Além disso, o nosso sistema de analgesia interna começa a não funcionar tão bem. Tudo isso torna a dor crônica uma doença. Uma doença complexa, uma doença com um profundo impacto biopsicossocial.
Eu costumo dizer que a dor toma conta de tudo. Os pacientes com dor crônica perdem capacidade física, têm dificuldades em completar as tarefas domésticas, muitas vezes param com suas atividades físicas de lazer, praticar exercício físico, então, nem pensar! Sem contar que essas pessoas dormem mal e têm um déficit de energia; elas sempre estão cansadas.

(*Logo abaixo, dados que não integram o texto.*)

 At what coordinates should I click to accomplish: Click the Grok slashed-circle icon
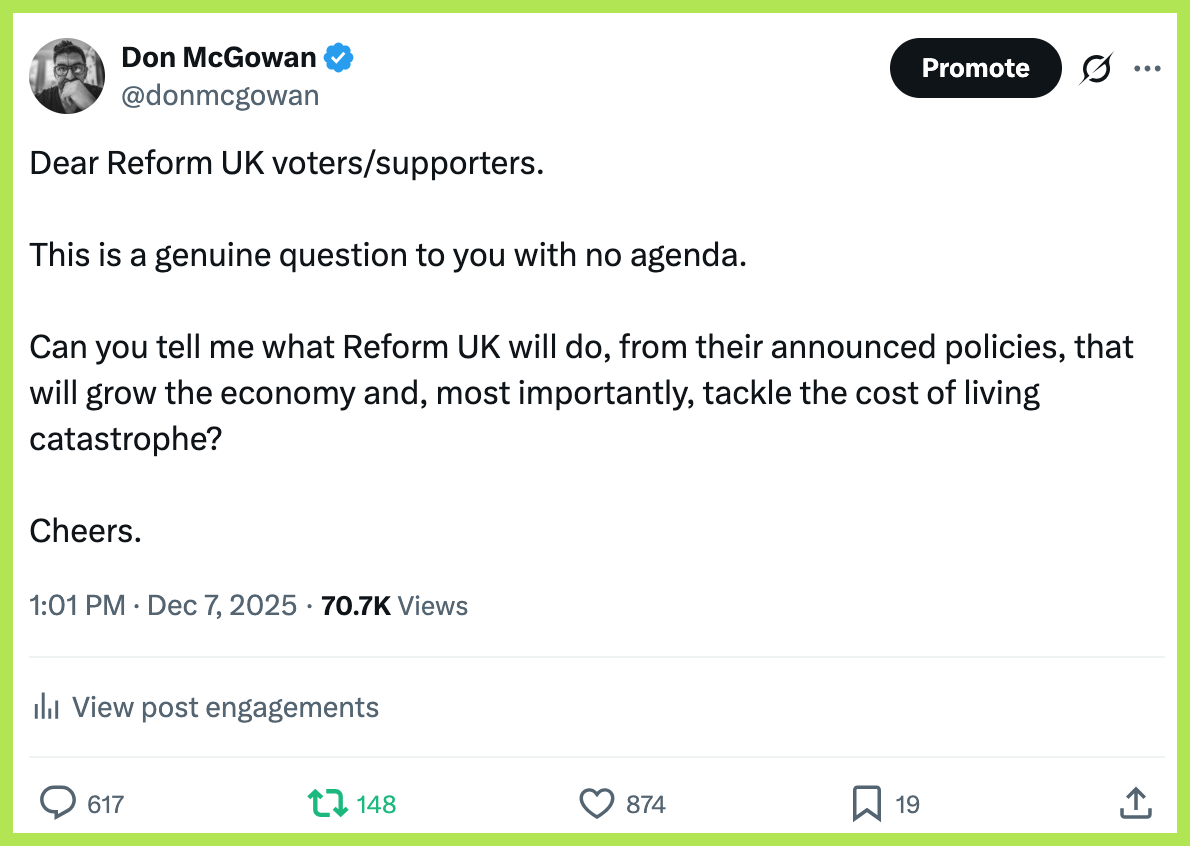tap(1096, 68)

Também existe profundo impacto emocional, com mais irritabilidade, agressividade, ansiedade e depressão. Os pacientes com dor crônica têm, inclusive, duas vezes mais chance de cometer suicídio. Além disso, existem as consequências sociais, uma vez que há prejuízo aos relacionamentos conjugais e familiares, problemas com intimidade e uma tendência ao isolamento social.

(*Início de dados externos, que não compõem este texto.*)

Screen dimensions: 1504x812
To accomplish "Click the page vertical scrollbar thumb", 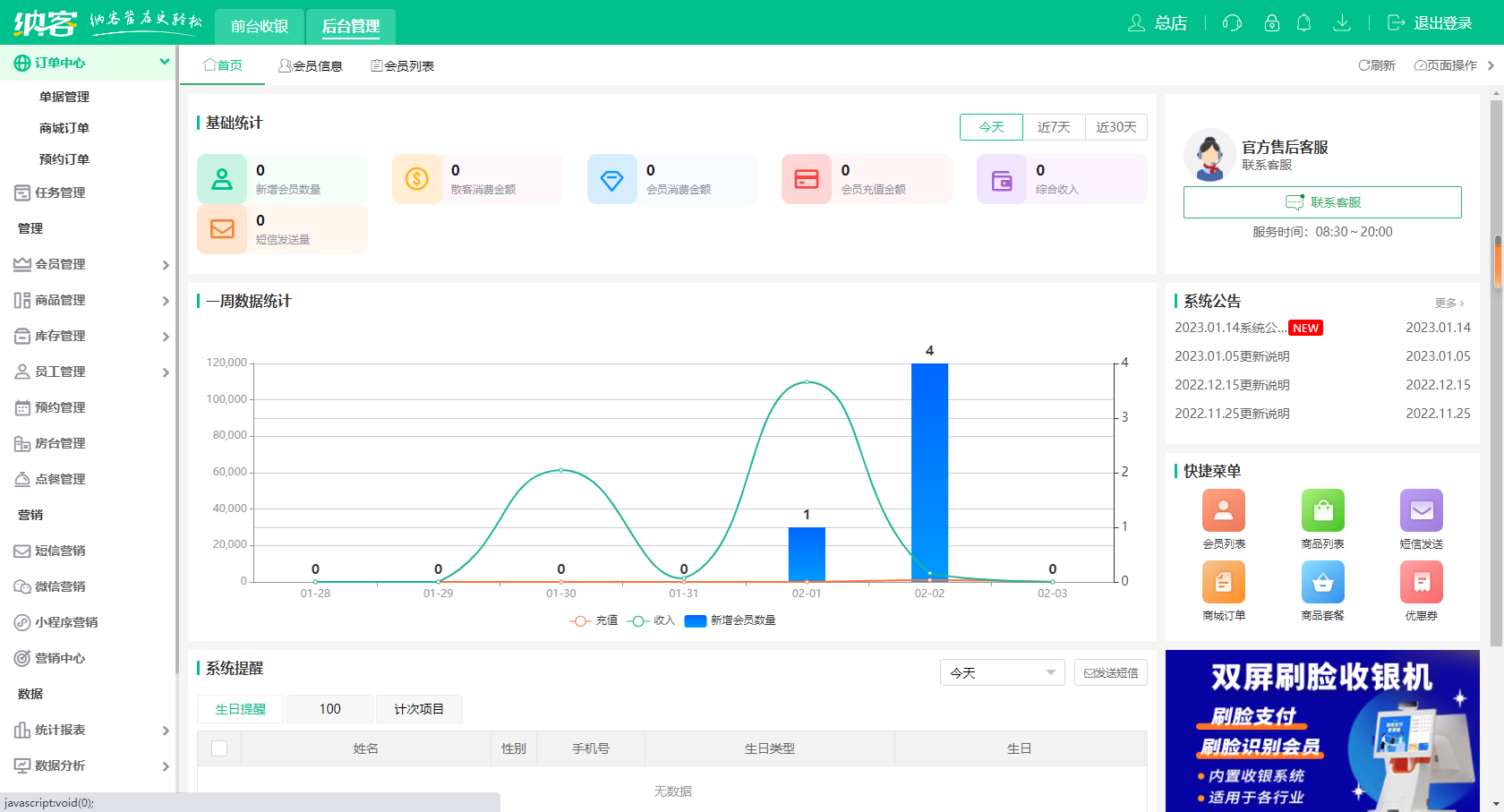I will tap(1497, 261).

Os altos custos do tratamento com médicos, remédios e procedimentos somados à queda da capacidade laboral e da produtividade contribuem para um impacto socioeconômico real. Mas isso não é o que dói mais. A maior dor é a da incompreensão, de não se sentir visto, não se sentir compreendido pela família, pelos amigos e, até mesmo, pelos médicos.

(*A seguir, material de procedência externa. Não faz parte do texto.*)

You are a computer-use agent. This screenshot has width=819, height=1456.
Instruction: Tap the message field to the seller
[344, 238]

Dor da falta de empatia, dor de ouvir frases como “Isso é coisa da sua cabeça”, ou pior ainda, “Isso é falta de Deus”.
Dor pela frustração de não obter resultados, mesmo que tenha buscado vários médicos, remédios e procedimentos.
Dor pela perda da saúde mental, da sobrecarga e do estresse crônico que acompanham a dor constante.
Dor pela solidão.
A invisibilidade da doença, os sintomas subjetivos, a falta de compreensão e conscientização contribuem para esse sentimento.
É por isso que falar sobre esse assunto faz tanto sentido e é tão importante.
A dor crônica é uma doença complexa com um profundo impacto na vida, em todas as esferas da vida do doente.
A dor não é frescura.
A dor não é falta de Deus.
A dor não é coisa da cabeça.
A dor é uma doença e deve ser tratada como tal.